Since at least the time of Darwin biologists have searched for a simple set of universal governing mechanisms that dictate the dynamics of biodiversity. While much progress has been made in understanding system-specific processes and in documenting the context-dependent roles of such mechanisms as competition and facilitation, we still lack a universal governing rule set. The goal of understanding and predicting biodiversity dynamics comes at a critical moment when human systems are disrupting those very dynamics. In this thesis I approach this long-standing problem with the hypothesis that general patterns in biodiversity emerge from a combination of the statistical mechanics of large systems and the unique non-equilibrium dynamics imparted to biological systems by their evolutionary history. Statistical mechanics provides the key analytical approaches to abstracting the complex details of biodiversity into general macroscopic predictions that I show receive support from empirical data. However, key deviations from the simplest statistical mechanics of biodiversity reveal the key role of biological evolution in driving systems away from the idealized steady state predicted by statistical mechanics.

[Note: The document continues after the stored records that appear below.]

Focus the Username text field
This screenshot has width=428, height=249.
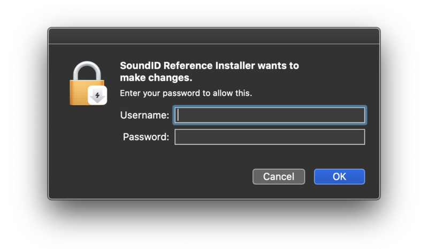270,115

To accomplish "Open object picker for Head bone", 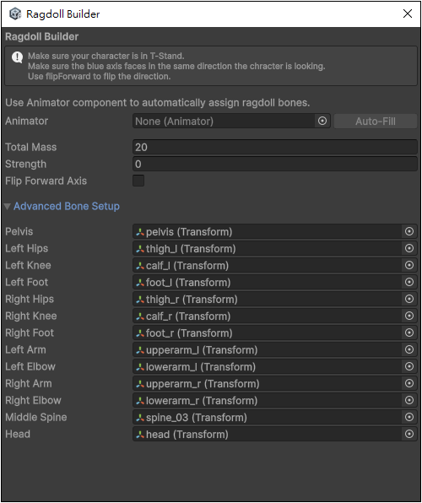I will [409, 434].
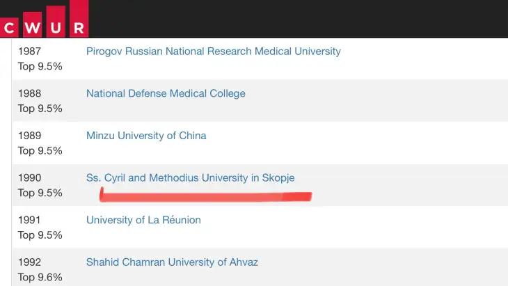508x286 pixels.
Task: Click the rank number 1987
Action: 29,51
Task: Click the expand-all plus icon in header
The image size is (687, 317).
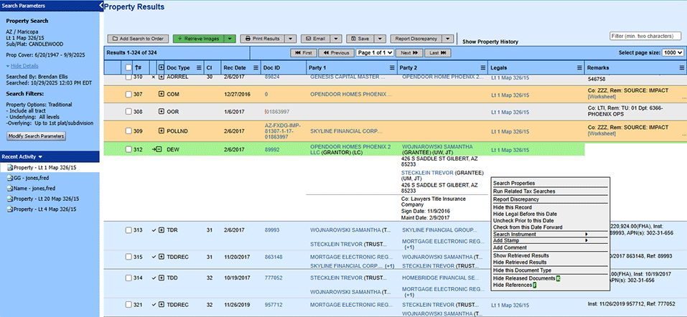Action: click(161, 67)
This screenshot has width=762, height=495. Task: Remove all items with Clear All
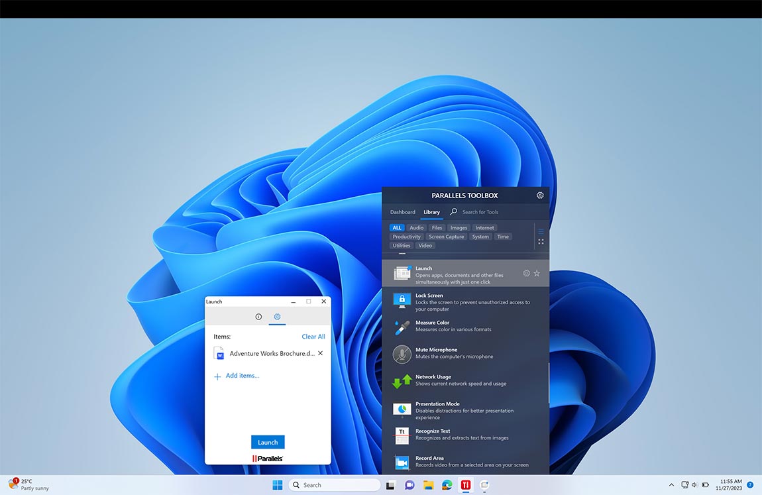coord(313,336)
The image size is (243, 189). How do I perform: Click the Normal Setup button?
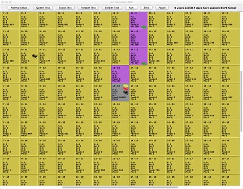coord(19,8)
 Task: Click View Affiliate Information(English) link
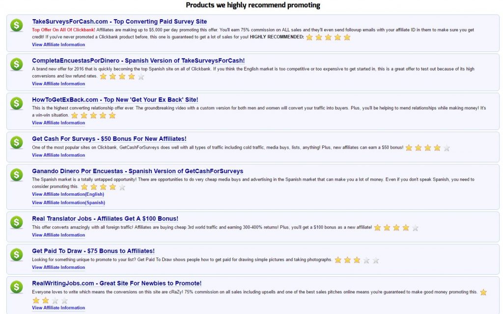point(67,194)
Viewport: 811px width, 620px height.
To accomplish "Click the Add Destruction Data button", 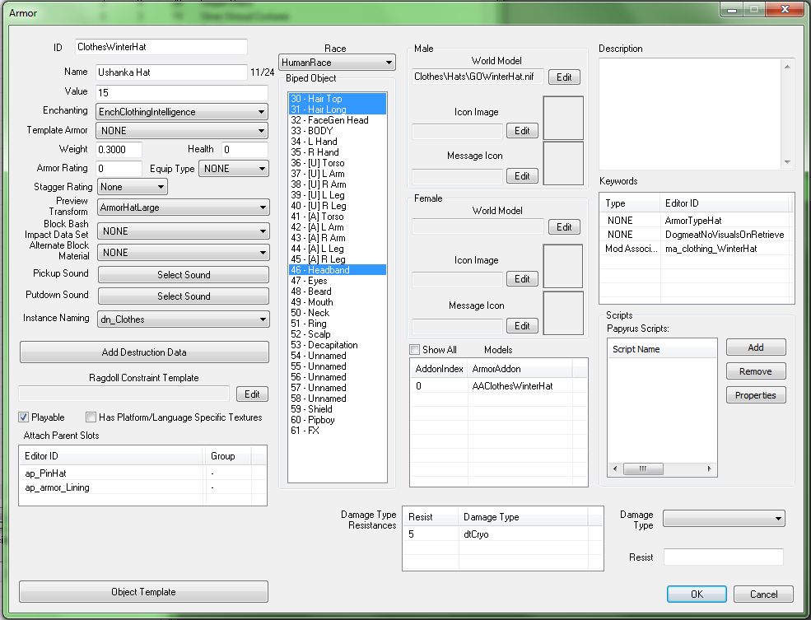I will [144, 352].
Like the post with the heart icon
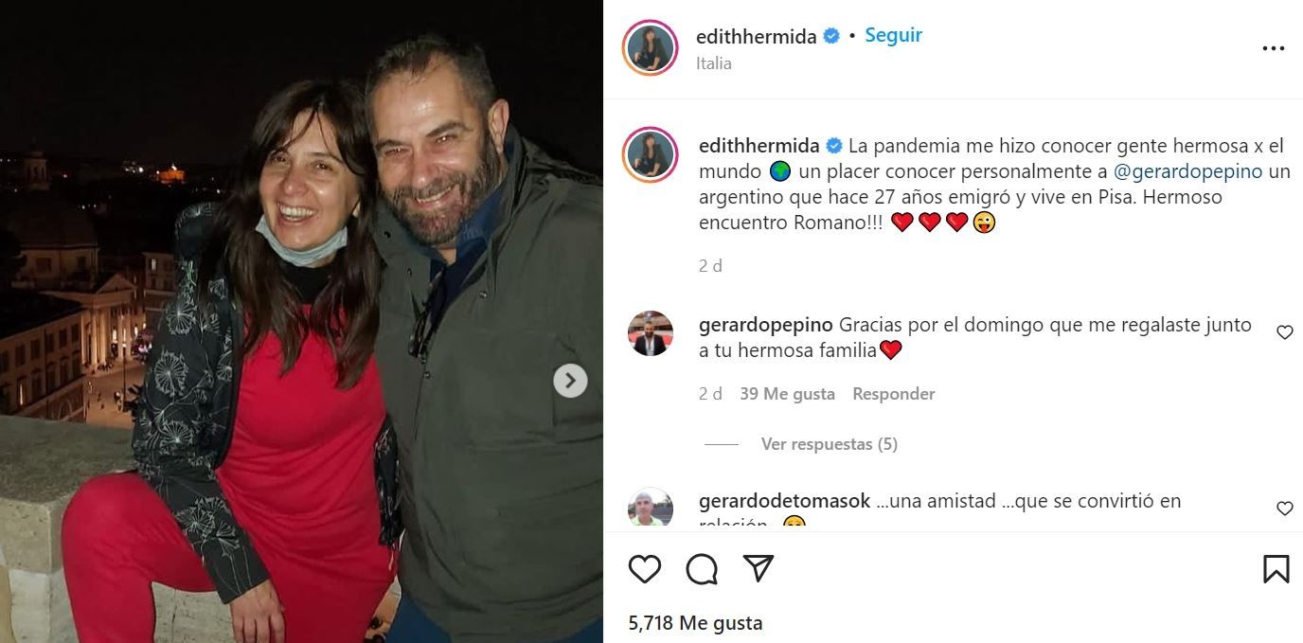Image resolution: width=1303 pixels, height=643 pixels. point(645,568)
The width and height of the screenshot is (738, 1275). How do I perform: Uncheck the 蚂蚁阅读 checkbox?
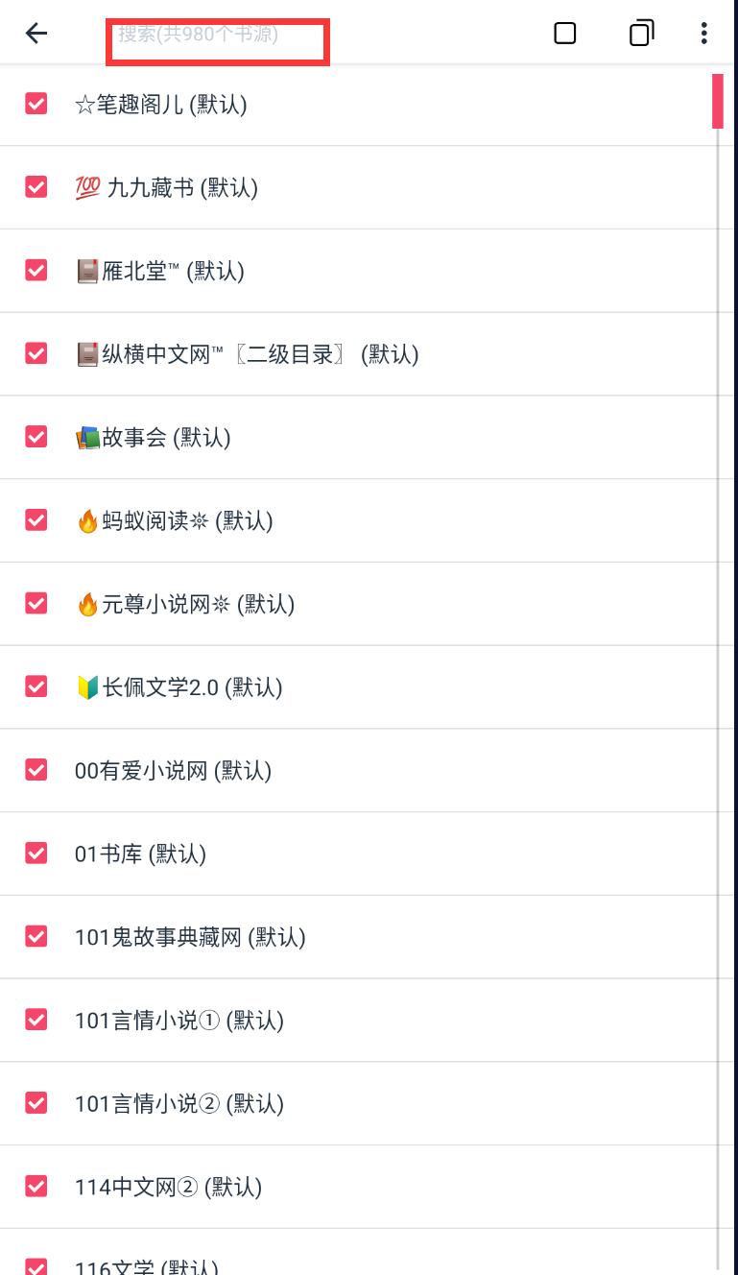pyautogui.click(x=36, y=520)
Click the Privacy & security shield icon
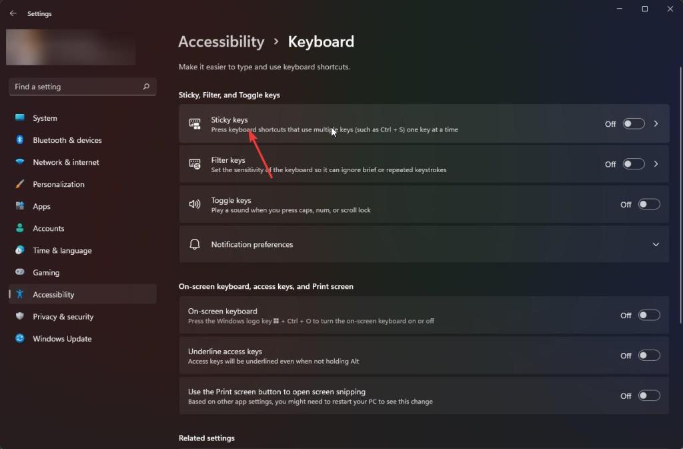The height and width of the screenshot is (449, 683). 20,316
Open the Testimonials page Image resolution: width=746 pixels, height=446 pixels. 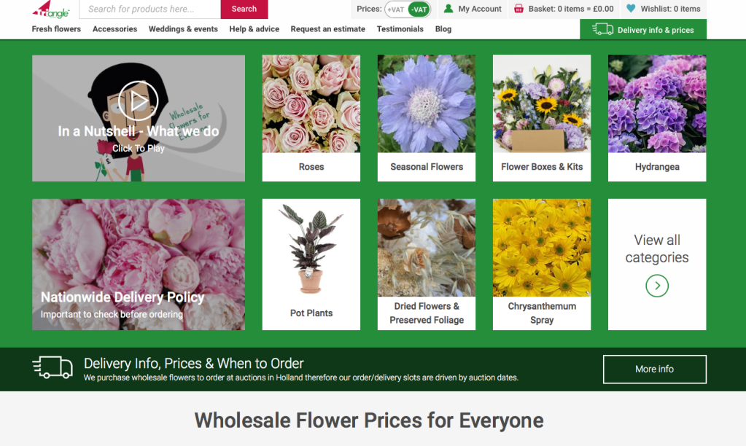pyautogui.click(x=400, y=29)
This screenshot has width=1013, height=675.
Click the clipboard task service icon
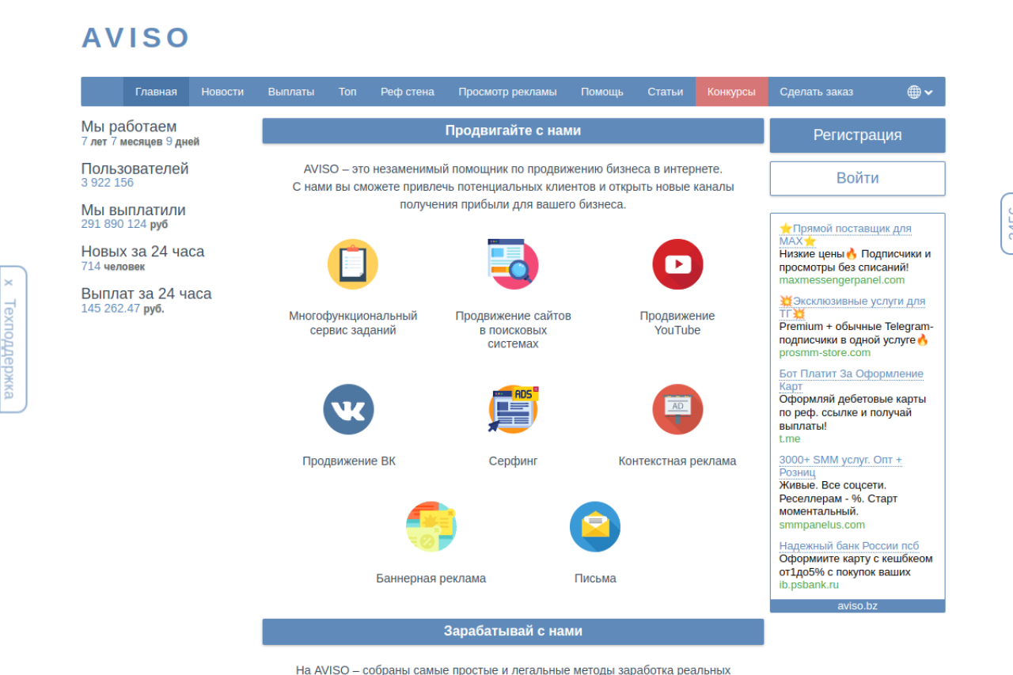click(352, 264)
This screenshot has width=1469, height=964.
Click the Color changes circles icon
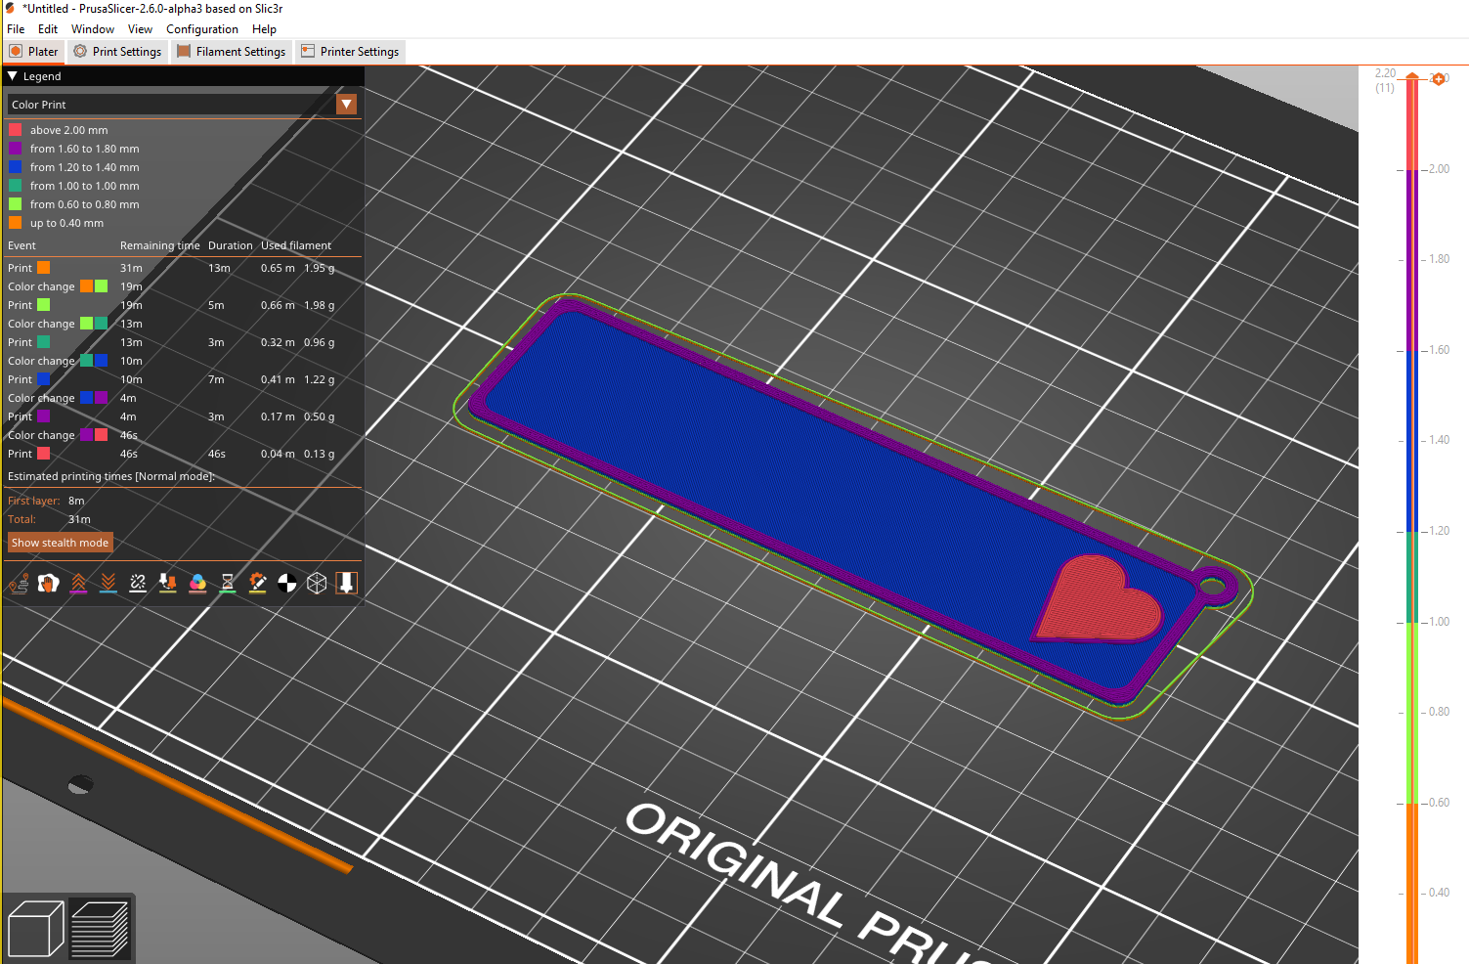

In Chapter 1 I expand a branch of non-equilibrial statistical mechanics, known as super statistics, to explain previously unaccounted for wild fluctuations in the richness of taxa through the Phanerozoic marine invertebrate fossil record and show how this non-equilibrium is driven by clades' punctuated exploration of their adaptive landscapes. This theory provides a novel explanation for deep time diversity dynamics invoking emergence of lineage-level traits as the drivers of complexity via the same mechanisms by which complexity emerges in large physical and social systems. In the context of fossil diversity I show how this complexity arises naturally from the uniquely biological mechanisms of punctuated adaptive radiation followed by long durations of niche conservatism, and thus identify these mechanisms as sufficient and necessary to produce observed patterns in the fossil record. I test this theory using two seminal fossil datasets.
In Chapter 2 I use the chronosequence afforded by the Hawaiian Islands to capture evolutionary snapshots of arthropod communities at different ages and stages of assembly to understand how the history underlying an assemblage determine its contemporary biodiversity patterns. I apply static ecological theory of trophic networks based on statistical mechanics to these rapidly evolving ecosystems to highlight what about the evolutionary process drives communities away from statistical idealizations. This study indicates that rapid assembly from immigration and speciation in young ecosystems and extinction in old ecosystems could drive observed patterns.
In Chapter 3 I highlight and explain the computational requirements to testing one statistical theory of biodiversity--the Maximum Entropy Theory of Ecology--with real data and make those test available in a stream-lined framework via the R package meteR that I authored.